An English man was recently arrested for fraud after he was caught begging for money when he actually made almost $500 a day and lived in a $500’000 house.
Sitting on the pavement next to his dog and sleeping bag, Simon Wright looked to all the world like a homeless beggar.
But what the passers-by who gave him cash didn’t know was that he was earning over $75,000 a year and living in a £460,000 flat in west London.
At the end of every day he would pick up his handwritten sign and head back to his Fulham home. Locals say he regularly went into bookmakers and amusement shops to change up his loose coins.
On many occasions they added up to between £200 and £300. Magistrates have now imposed a two-year Asbo banning him from begging anywhere in London.
PC Oliver Strebel, who brought the case to court, said: ‘He had a reputation for getting a lot of gifts while begging.

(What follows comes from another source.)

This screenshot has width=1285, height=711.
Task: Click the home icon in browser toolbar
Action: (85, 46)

‘He used a sign saying he was homeless and people gave him money on that basis, which is clearly fraud. He would take the money from his cup and change it over at a local betting shop or amusement arcade.
‘He worked pretty much every day, and had done so for about three years. He certainly put in the hours.’
Wright proved Putney High Street in south-west London was such a lucrative venue that he attracted up to nine other beggars. Since his arrest, they have all but disappeared.
Wright would sit wearing ragged clothes outside NatWest bank in Putney High Street, near Putney station, with his dog and ask the public for money.
But after a hard day’s begging Wright would pack up his sleeping bag and, instead of heading to a shelter, he would make his way across Putney Bridge to his comfortable flat in Simms Court, Fulham High Street.
Commuters who fell for his bad luck story said they were shocked to learn Wright had duped them.
Chris Faversham, from Putney, said: ‘I definitely gave him money over the years. Probably about £20. I wonder if I can get that back?’
In December 2012 suspicious residents were suggesting that something was not quite right about Wright’s predicament.
Some said he changed up his donations in Greggs in Putney High Street while others said he lived in a tent on Putney Embankment.
But Wright’s days of fleecing the public are over after magistrates slapped an Asbo on him banning him from visiting the SW15 area (Roehampton and Putney) and from begging anywhere in the capital.
Wimbledon Magistrates’ Court, sitting on May 14, also ordered him to keep his dog muzzled and under control at all times in a public place after magistrates were told it had bitten at least one person.
The Asbo will remain in place until May 2015 but if Wright, who admitted fraud and begging, breaches any of its terms he could be sent to prison for up to five years and face an unlimited fine.
The council’s community safety spokesman Cllr Jonathan Cook said: ‘Anyone who lives, works or shops in and around Putney High Street will be mightily relieved to see this unpleasant individual given his marching orders.
‘He deliberately targeted people making cash withdrawals from this cashpoint and was extremely aggressive and abusive to anyone who refused to give him money.
‘Many people felt frightened and intimidated by him and there is some evidence to suggest that he used his dog to threaten and pressure people into handing over their cash.
‘His behaviour was an absolute disgrace. The fact that he was actually living in a comfortable flat in Fulham, something that many of his victims can only dream of, just adds insult to injury.
‘Everyone who has been appalled by Mr Wright’s behaviour will I’m sure wish to congratulate the Thamesfield Safer Neighborhoods Team, especially PC Oliver Strebel, who was the officer in the case and also the Crown Prosecution Service whose lawyers worked so closely with the police to bring about this very positive result for Putney.’